# Source material
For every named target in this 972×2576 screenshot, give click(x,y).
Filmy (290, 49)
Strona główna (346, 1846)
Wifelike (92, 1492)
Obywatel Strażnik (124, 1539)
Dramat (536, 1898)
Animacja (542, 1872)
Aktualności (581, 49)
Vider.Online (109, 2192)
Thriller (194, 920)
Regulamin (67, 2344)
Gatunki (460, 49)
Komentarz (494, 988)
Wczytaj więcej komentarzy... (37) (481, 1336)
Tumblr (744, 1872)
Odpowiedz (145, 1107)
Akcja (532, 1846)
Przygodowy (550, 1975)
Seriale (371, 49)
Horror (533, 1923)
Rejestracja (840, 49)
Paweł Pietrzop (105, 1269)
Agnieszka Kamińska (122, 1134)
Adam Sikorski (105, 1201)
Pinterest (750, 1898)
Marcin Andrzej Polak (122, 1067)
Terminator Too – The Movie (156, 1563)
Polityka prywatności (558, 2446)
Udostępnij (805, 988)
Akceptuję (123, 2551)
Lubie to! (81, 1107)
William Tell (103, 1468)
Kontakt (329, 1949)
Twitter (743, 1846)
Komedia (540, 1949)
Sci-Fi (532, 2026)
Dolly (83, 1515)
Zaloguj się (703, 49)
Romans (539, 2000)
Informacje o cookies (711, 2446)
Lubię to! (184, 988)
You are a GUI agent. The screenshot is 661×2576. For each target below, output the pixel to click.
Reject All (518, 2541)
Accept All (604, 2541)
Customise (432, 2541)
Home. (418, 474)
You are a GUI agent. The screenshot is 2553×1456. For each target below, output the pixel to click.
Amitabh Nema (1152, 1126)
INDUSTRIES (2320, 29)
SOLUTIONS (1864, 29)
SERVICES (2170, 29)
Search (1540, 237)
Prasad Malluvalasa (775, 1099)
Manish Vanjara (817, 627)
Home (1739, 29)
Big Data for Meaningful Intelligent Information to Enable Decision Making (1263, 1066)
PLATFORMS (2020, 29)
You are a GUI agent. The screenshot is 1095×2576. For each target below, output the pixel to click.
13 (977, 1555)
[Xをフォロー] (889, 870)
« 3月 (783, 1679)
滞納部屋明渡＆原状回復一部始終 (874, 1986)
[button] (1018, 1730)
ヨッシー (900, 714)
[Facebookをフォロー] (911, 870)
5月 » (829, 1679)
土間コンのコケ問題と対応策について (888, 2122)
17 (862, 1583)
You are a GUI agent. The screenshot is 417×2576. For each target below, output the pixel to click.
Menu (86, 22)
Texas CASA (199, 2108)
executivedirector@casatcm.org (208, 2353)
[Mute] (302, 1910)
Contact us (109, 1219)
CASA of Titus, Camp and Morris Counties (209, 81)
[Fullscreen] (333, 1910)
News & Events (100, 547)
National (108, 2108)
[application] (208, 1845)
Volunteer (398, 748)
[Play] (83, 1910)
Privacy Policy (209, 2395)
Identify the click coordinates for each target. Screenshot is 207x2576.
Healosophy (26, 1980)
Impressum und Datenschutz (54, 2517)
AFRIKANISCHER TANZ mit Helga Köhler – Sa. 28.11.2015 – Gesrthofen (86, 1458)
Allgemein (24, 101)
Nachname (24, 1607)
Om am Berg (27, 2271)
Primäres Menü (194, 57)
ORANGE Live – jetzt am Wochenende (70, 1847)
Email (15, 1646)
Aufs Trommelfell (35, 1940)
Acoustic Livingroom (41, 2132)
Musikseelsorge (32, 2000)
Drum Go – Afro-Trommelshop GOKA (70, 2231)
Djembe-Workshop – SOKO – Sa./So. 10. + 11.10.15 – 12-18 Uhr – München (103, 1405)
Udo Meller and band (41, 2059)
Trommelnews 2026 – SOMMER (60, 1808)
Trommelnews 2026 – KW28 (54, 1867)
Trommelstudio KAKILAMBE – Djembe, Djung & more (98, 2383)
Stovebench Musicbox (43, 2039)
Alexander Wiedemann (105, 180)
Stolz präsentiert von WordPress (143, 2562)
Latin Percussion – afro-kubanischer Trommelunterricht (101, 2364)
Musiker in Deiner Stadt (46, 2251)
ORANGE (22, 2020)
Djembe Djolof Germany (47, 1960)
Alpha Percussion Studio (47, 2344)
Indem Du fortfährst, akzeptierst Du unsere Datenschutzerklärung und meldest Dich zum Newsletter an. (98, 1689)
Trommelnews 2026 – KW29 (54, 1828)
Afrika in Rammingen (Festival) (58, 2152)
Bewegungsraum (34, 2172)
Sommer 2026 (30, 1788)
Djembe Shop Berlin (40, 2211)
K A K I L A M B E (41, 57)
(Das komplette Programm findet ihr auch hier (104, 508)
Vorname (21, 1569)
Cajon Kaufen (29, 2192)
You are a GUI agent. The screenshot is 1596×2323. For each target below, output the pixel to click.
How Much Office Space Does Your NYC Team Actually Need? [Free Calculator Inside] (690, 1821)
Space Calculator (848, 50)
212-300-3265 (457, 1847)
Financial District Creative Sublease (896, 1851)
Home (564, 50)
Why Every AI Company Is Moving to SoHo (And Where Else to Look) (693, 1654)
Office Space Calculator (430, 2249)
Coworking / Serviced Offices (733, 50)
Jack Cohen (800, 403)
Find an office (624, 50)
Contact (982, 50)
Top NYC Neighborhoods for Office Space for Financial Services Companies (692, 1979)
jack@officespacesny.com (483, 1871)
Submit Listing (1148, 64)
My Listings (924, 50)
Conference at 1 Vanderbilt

# Aim of the task
Copy the stretch of the records above that runs from the line with "[Play] (83, 1910)" through the line with "Trommelstudio KAKILAMBE –". Both end lines belong in the copy, and nothing else does.

# Response
[Play] (83, 1910)
Privacy Policy (209, 2395)
Identify the click coordinates for each target. Screenshot is 207x2576.
Healosophy (26, 1980)
Impressum und Datenschutz (54, 2517)
AFRIKANISCHER TANZ mit Helga Köhler – Sa. 28.11.2015 – Gesrthofen (86, 1458)
Allgemein (24, 101)
Nachname (24, 1607)
Om am Berg (27, 2271)
Primäres Menü (194, 57)
ORANGE Live – jetzt am Wochenende (70, 1847)
Email (15, 1646)
Aufs Trommelfell (35, 1940)
Acoustic Livingroom (41, 2132)
Musikseelsorge (32, 2000)
Drum Go – Afro-Trommelshop GOKA (70, 2231)
Djembe-Workshop – SOKO – Sa./So. 10. + 11.10.15 – 12-18 Uhr – München (103, 1405)
Udo Meller and band (41, 2059)
Trommelnews 2026 – SOMMER (60, 1808)
Trommelnews 2026 – KW28 (54, 1867)
Trommelstudio KAKILAMBE – Djembe, Djung & more (98, 2383)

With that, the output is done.